*GIVEN ENTRIES*
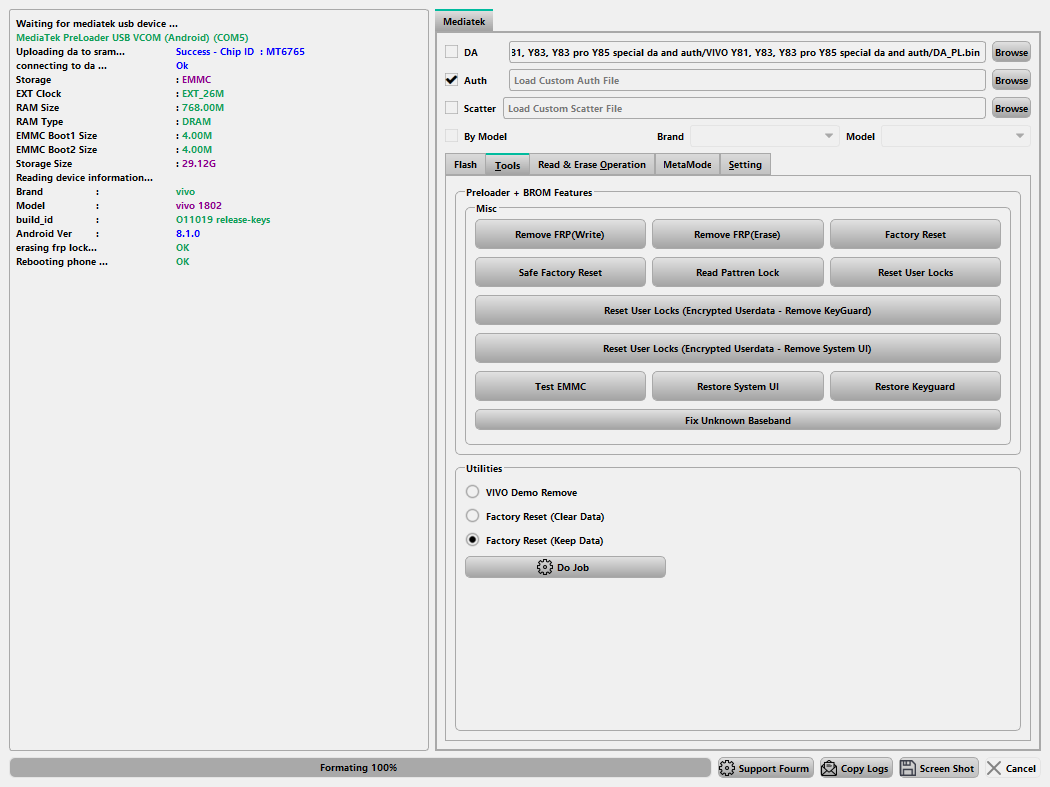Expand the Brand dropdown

---

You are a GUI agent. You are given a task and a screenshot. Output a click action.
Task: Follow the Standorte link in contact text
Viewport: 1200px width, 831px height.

* * *

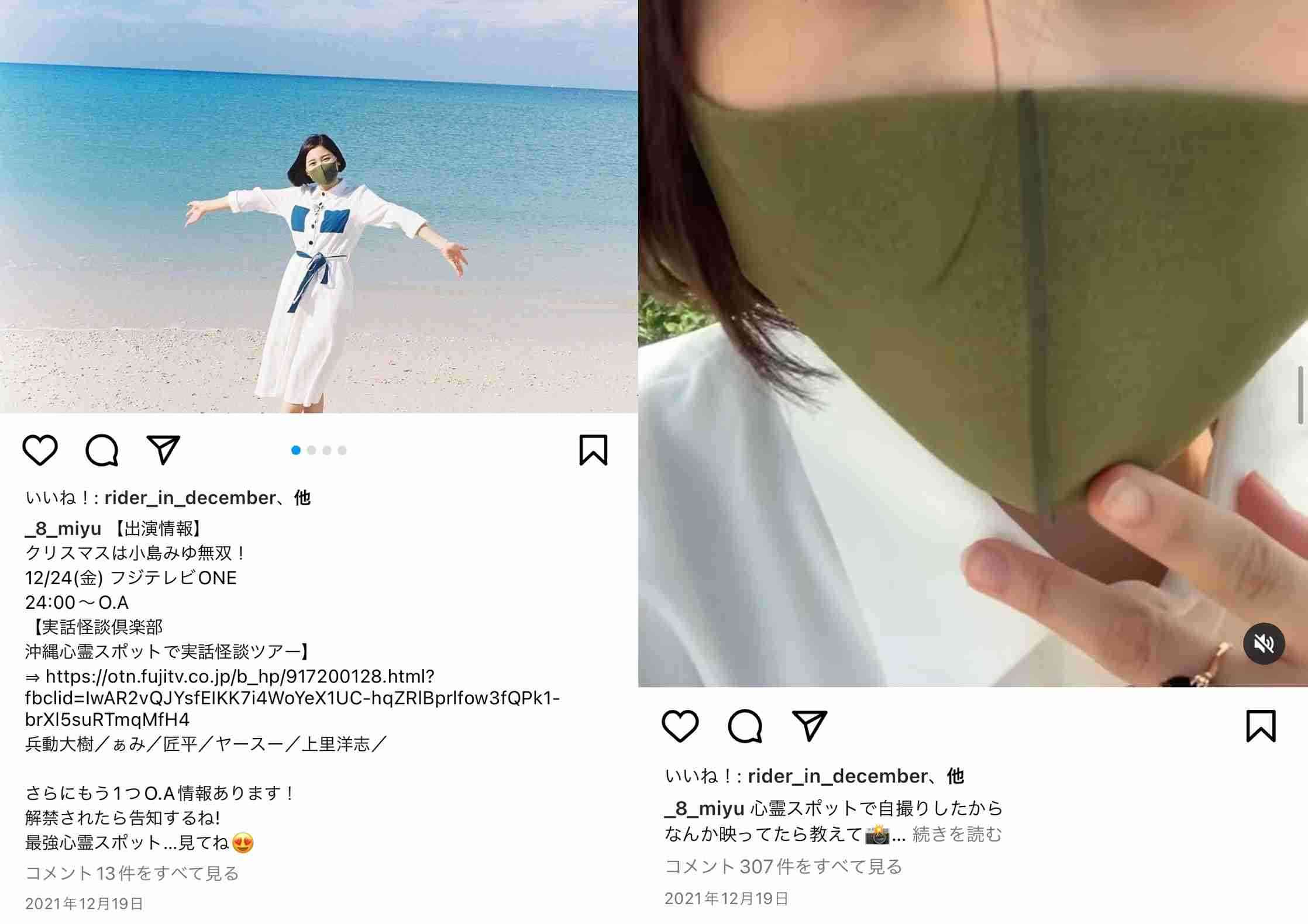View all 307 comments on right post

*ACTION ITEM*
Transcribe the lines above between the line holding "Task: Follow the" and the line holding "Viewport: 1200px width, 831px height.", inclusive, exactly as they stand and with nothing added.

*RESPONSE AREA*
Task: Follow the Standorte link in contact text
Viewport: 1200px width, 831px height.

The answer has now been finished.